Придёт Клим пьяным, лежит на полу и бредит…
В окно дождь сочит осенний. Ветер рвёт ставень и завывает в трубе. Мать сидит у окна и шьёт при свете маленькой лампы.
Митрошка лежит на портняжном столе и пишет огрызком карандаша на серой лавочной бумаге.
— Чевой ты, сынок, там пишешь?
— Так, ничего! — отвечает Митрошка.
Раз Митрошку услали в лавку за селёдками. А Клим вынул из его сундучка «писанья» и стал читать по складам:
«Жить надо как следовать быть… Любовь должна как солнце светить на земле, и каждый из человеков из всех сил должен стараться найти золотые ключи человеческого счастья. У нас нет жизни — а есть слёзы…
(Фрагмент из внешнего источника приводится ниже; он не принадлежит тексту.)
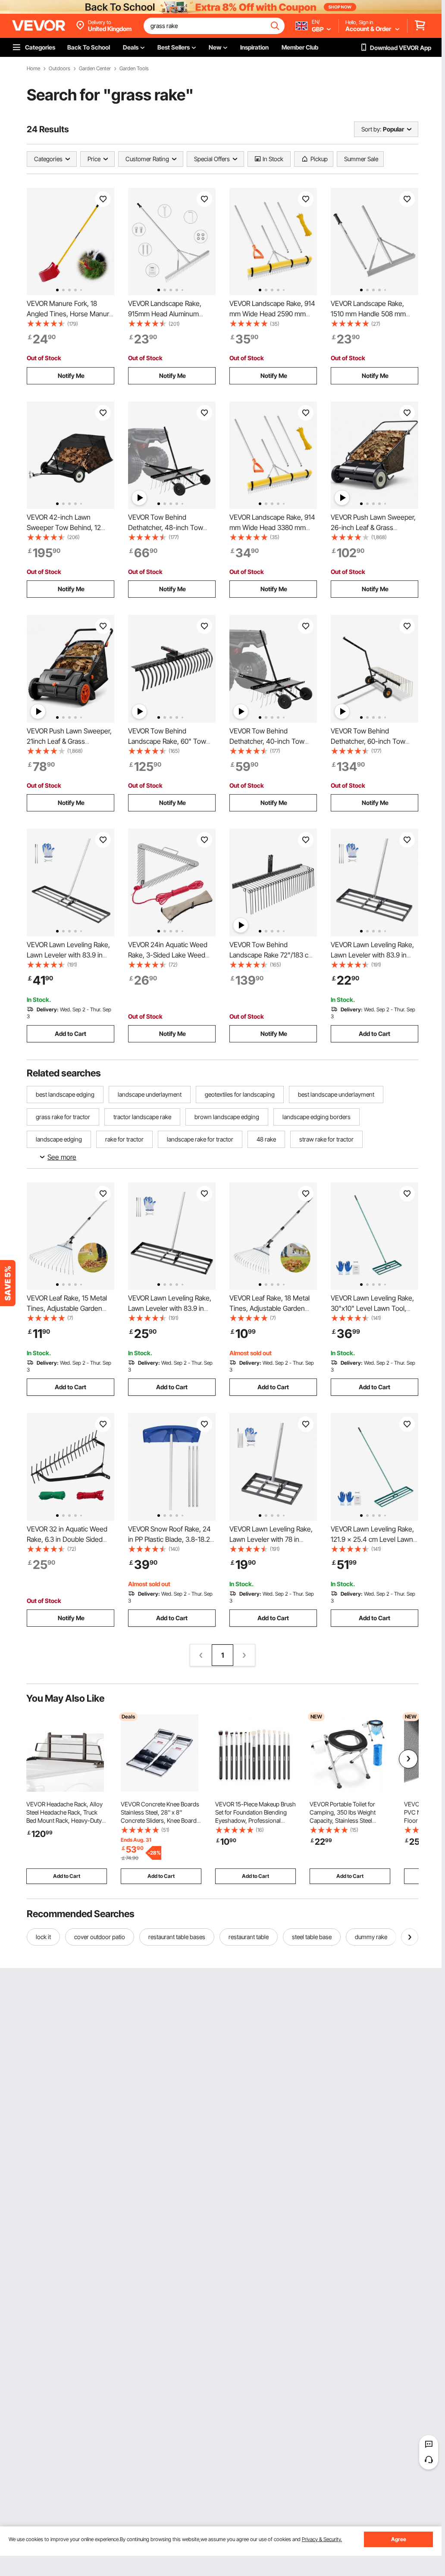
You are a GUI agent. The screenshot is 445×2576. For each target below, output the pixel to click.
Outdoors (59, 68)
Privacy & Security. (322, 2539)
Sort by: (371, 129)
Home (33, 68)
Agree (398, 2539)
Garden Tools (134, 68)
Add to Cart (70, 1033)
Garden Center (95, 68)
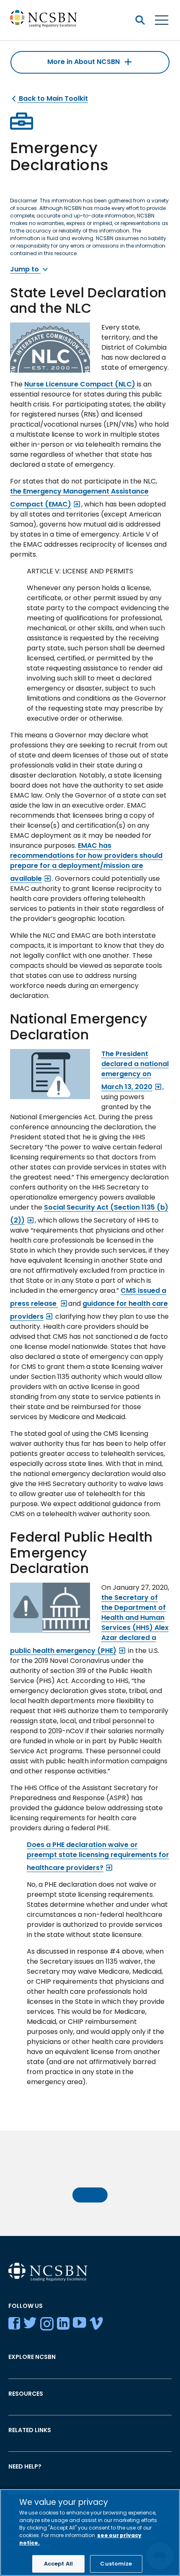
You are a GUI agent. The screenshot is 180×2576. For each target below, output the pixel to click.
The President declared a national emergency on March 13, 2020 (135, 1070)
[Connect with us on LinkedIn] (63, 2324)
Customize (116, 2564)
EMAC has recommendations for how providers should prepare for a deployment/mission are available (86, 862)
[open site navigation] (139, 20)
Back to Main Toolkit (52, 98)
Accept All (58, 2564)
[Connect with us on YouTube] (79, 2324)
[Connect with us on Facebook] (14, 2324)
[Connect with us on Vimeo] (96, 2324)
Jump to (25, 269)
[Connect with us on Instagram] (47, 2324)
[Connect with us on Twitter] (30, 2324)
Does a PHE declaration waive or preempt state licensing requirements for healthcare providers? (98, 1856)
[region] (90, 2532)
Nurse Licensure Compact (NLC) (79, 384)
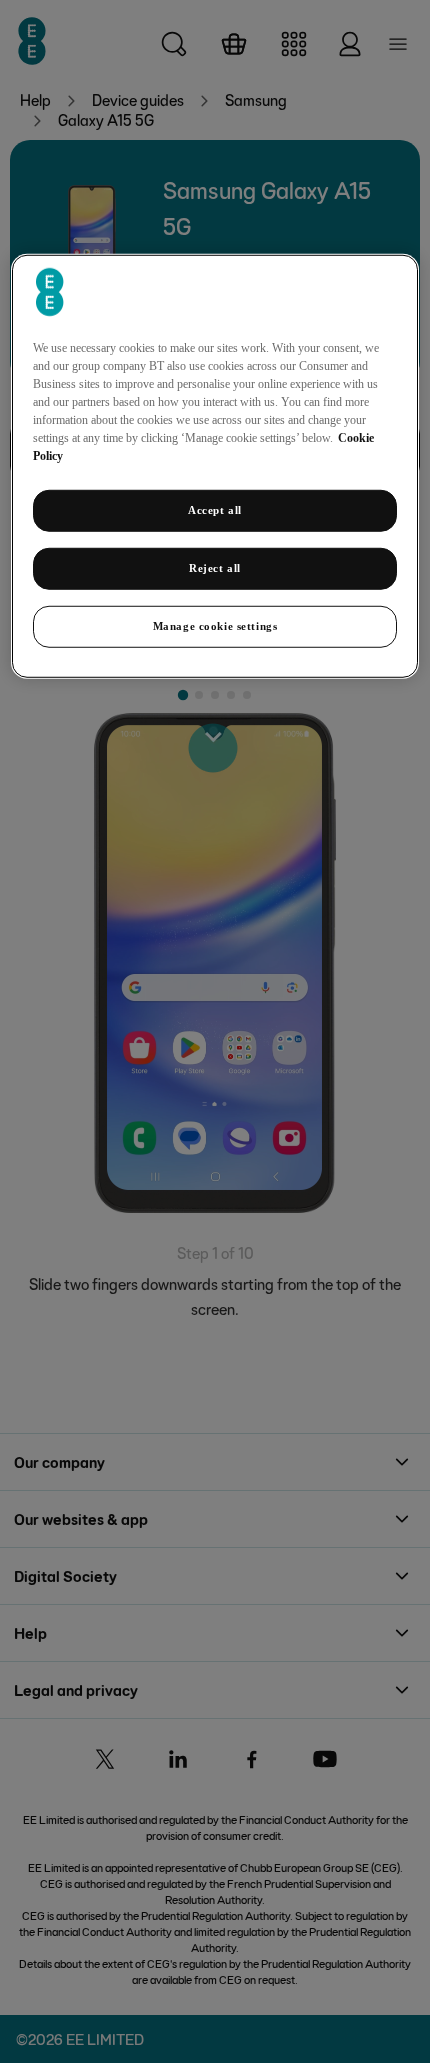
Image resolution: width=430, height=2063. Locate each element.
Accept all (215, 510)
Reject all (215, 568)
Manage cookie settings (215, 626)
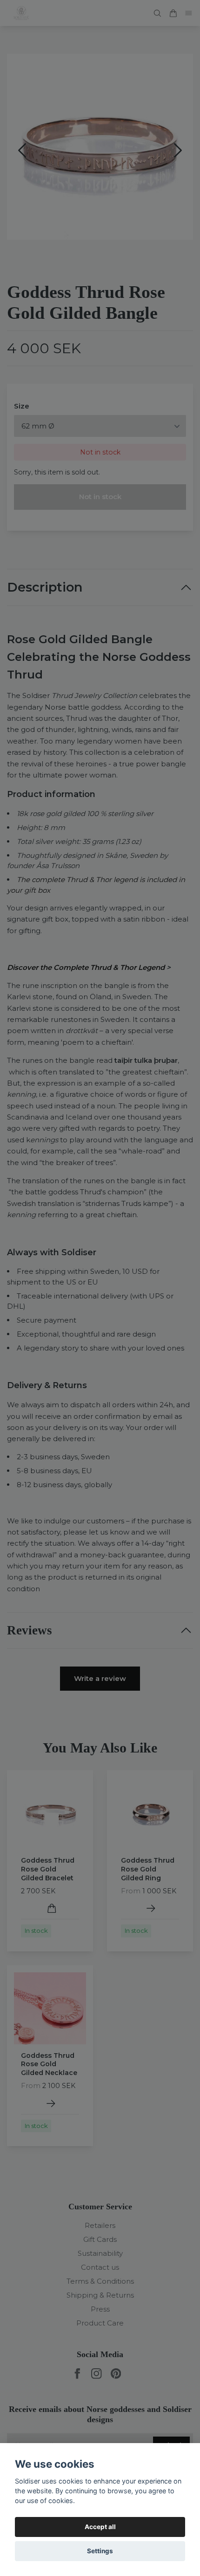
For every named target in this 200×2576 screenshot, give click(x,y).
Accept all (100, 2526)
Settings (100, 2551)
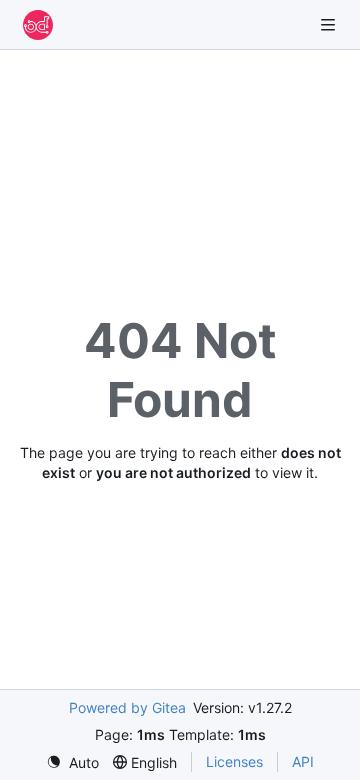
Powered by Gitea (127, 707)
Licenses (234, 761)
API (303, 761)
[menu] (72, 762)
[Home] (38, 25)
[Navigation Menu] (330, 24)
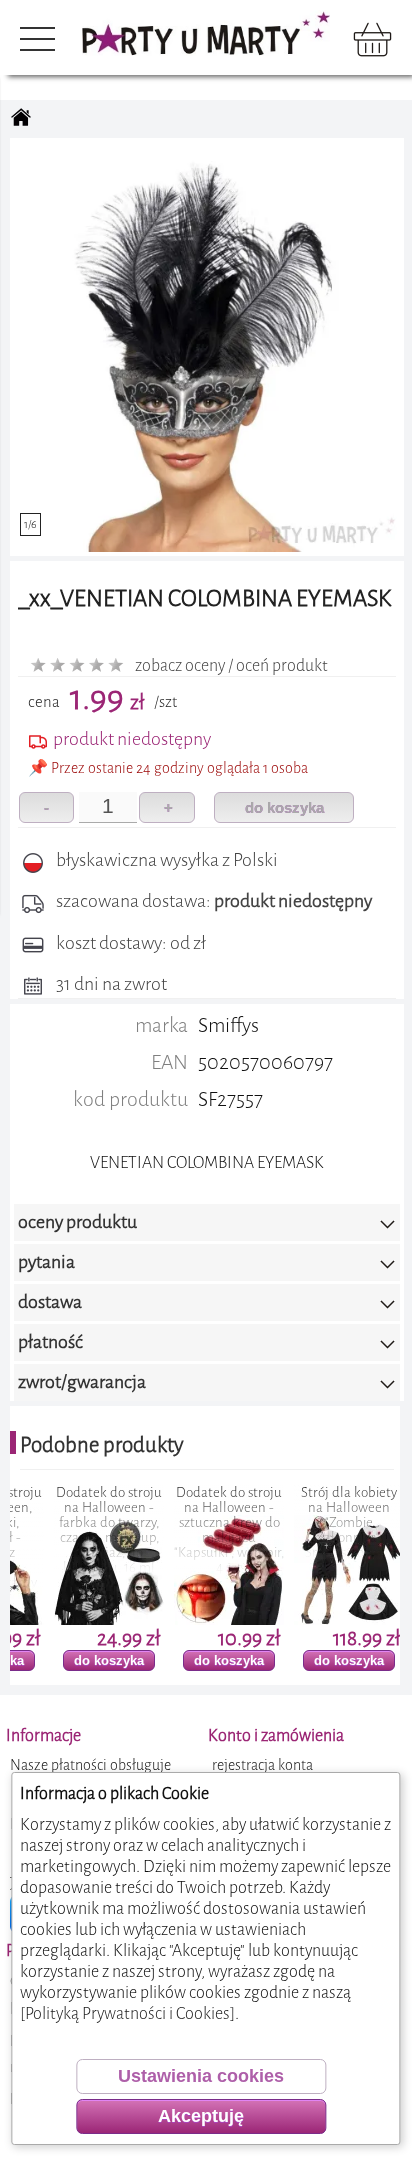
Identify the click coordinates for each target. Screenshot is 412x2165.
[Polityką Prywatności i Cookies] (127, 2013)
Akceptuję (201, 2116)
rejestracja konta (262, 1765)
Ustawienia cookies (201, 2076)
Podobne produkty (102, 1445)
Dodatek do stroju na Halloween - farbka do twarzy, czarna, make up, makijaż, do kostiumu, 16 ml (65, 1530)
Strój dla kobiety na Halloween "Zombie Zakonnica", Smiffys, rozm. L (305, 1522)
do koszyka (284, 807)
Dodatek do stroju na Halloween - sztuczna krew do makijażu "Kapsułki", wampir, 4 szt (185, 1530)
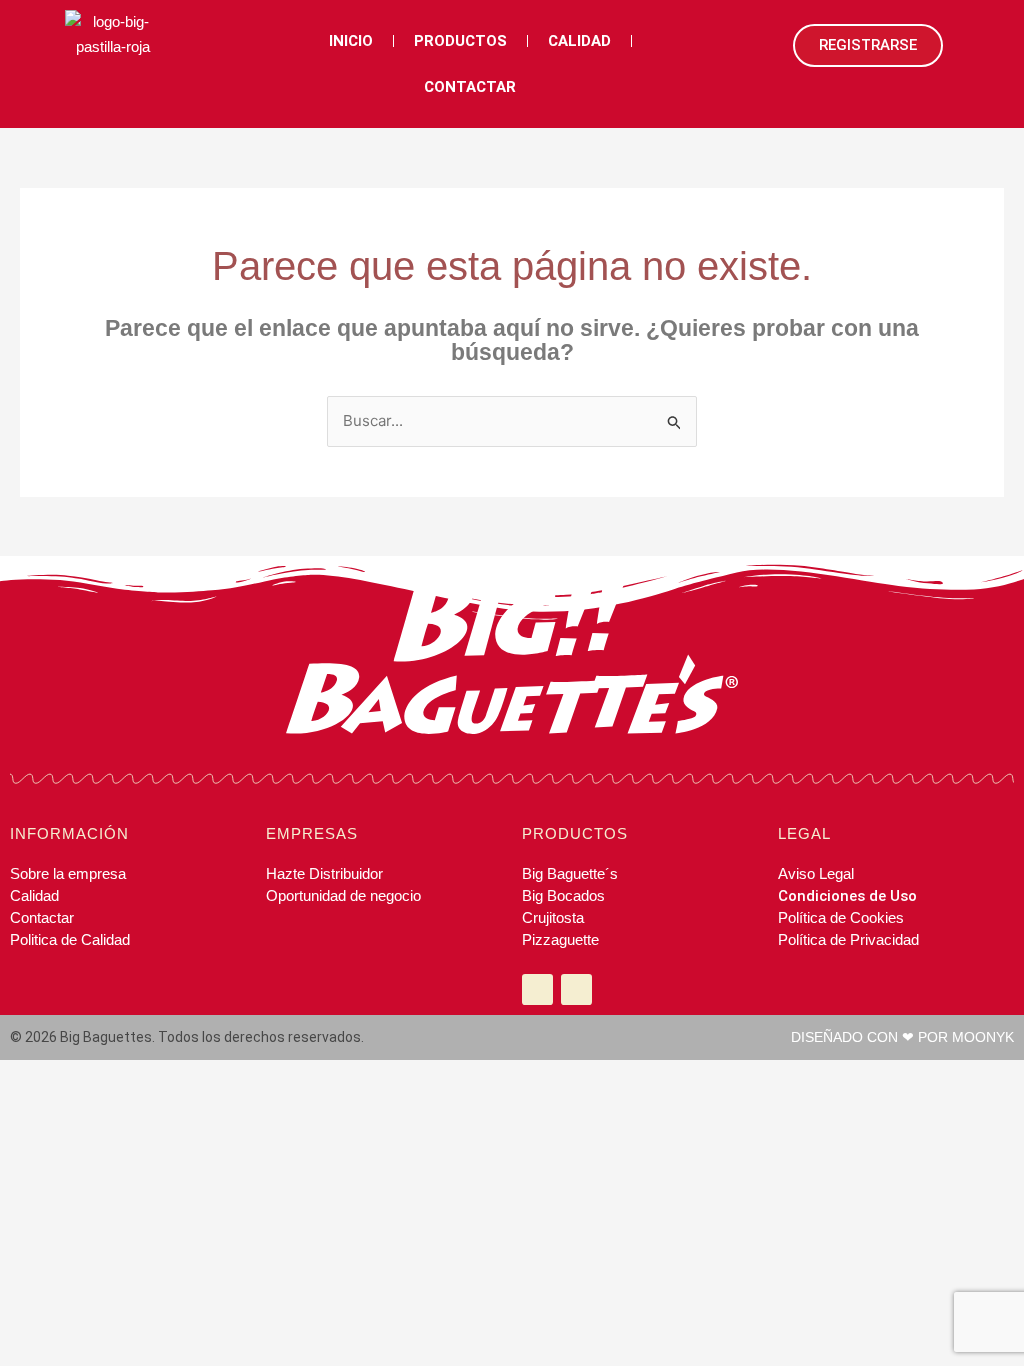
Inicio (351, 41)
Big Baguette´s (570, 873)
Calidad (579, 41)
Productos (460, 41)
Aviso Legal (816, 873)
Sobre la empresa (68, 873)
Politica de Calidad (70, 939)
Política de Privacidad (848, 939)
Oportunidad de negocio (343, 895)
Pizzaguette (560, 939)
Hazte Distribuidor (324, 873)
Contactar (470, 87)
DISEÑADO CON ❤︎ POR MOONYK (902, 1037)
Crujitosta (553, 917)
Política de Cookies (841, 917)
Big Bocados (563, 895)
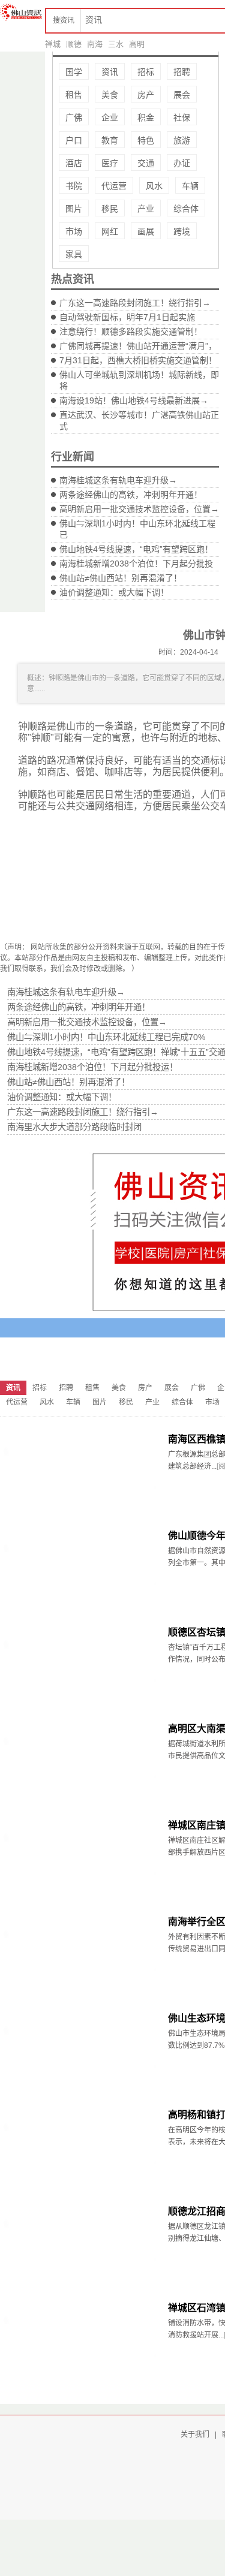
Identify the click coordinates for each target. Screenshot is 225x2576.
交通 (145, 163)
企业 (109, 117)
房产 (145, 95)
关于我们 (195, 2434)
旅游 (181, 140)
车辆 (190, 186)
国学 (73, 72)
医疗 (109, 163)
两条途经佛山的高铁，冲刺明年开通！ (130, 494)
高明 (137, 44)
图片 (73, 208)
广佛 (73, 117)
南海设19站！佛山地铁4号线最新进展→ (133, 400)
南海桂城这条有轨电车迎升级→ (118, 480)
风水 (154, 186)
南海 (95, 44)
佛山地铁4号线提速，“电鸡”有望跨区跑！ (136, 549)
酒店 (73, 163)
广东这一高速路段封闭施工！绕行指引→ (135, 303)
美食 (109, 95)
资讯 (109, 72)
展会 (181, 95)
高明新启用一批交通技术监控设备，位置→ (139, 509)
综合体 (186, 208)
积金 (145, 117)
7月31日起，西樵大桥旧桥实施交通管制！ (138, 360)
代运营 (114, 186)
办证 (181, 163)
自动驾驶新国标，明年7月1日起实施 (127, 317)
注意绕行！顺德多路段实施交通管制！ (130, 331)
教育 (109, 140)
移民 (109, 208)
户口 (73, 140)
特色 (145, 140)
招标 (145, 72)
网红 (109, 231)
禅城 (53, 44)
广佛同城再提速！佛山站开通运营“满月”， (138, 346)
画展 (145, 231)
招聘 (181, 72)
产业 (145, 208)
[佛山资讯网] (21, 12)
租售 (73, 95)
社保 (181, 117)
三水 (116, 44)
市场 (73, 231)
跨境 (181, 231)
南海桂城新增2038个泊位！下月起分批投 (136, 563)
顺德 (74, 44)
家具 (73, 254)
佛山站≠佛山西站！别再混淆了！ (120, 578)
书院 (73, 186)
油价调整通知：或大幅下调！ (114, 592)
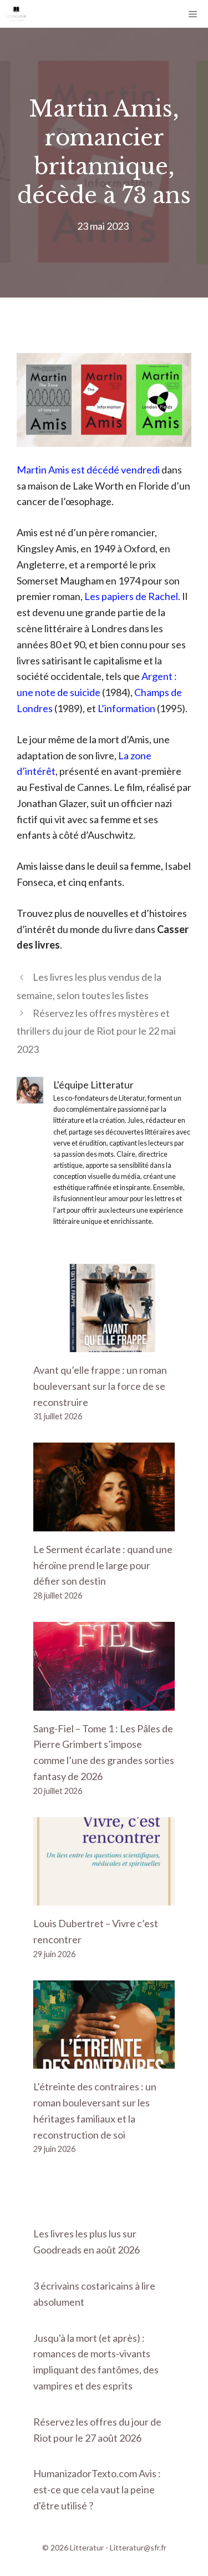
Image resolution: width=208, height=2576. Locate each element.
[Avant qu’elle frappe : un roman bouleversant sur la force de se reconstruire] (104, 1344)
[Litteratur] (16, 14)
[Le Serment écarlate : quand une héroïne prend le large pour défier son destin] (104, 1523)
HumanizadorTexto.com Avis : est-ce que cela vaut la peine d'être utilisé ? (97, 2489)
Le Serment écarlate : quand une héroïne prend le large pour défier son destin (103, 1565)
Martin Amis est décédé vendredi (89, 469)
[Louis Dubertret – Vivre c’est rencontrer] (104, 1897)
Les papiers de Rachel (131, 596)
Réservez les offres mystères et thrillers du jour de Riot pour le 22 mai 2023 (96, 1031)
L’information (126, 708)
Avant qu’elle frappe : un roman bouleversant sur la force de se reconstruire (100, 1386)
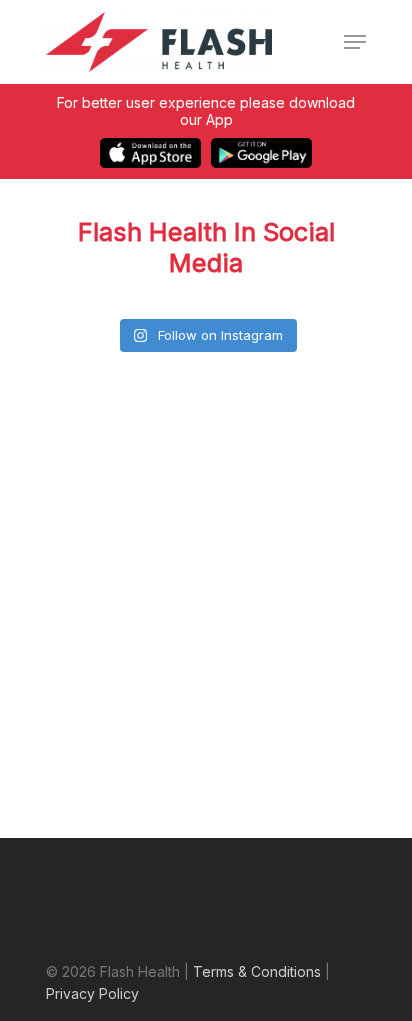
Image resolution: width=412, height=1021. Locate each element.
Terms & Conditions (257, 971)
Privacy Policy (92, 993)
…Хорошо быть с природой. Она имеет очень понятливую душу. Глядишь на неё, и на душе у тебя радостно и покойно… И хочется мне с тятькой и мамкой уйти очень далеко…»
«Ишь ты, какой занятный!» — самодовольно бормочет Клим.
— Агафья, послушай, что наш Митрошка-то пишет!
«Видел я сон. Как будто бы я шёл по очень большому полю, и на мне была одежда, как у Архангела, что на картине, и одежда эта белая — снега белее, и в руке у меня восковая свеча, и горит свеча очень светло и всю дорогу освещает, а дорога была гладкая. На душе у меня была такая радость, как в тот день, когда тятька не пьянствует и мы пьём чай с баранками…
И вот подул ветер, сильный-пресильный… и потушил мой огонёк.
И темно сделалось вокруг. И на душе у меня было очень страшно.
Я проснулся, была ночь, тятька лежал на полу пьяный и бредил…»
— Чудной Митрошка! — растроганно шептал Клим, всплакнув над его писаньем.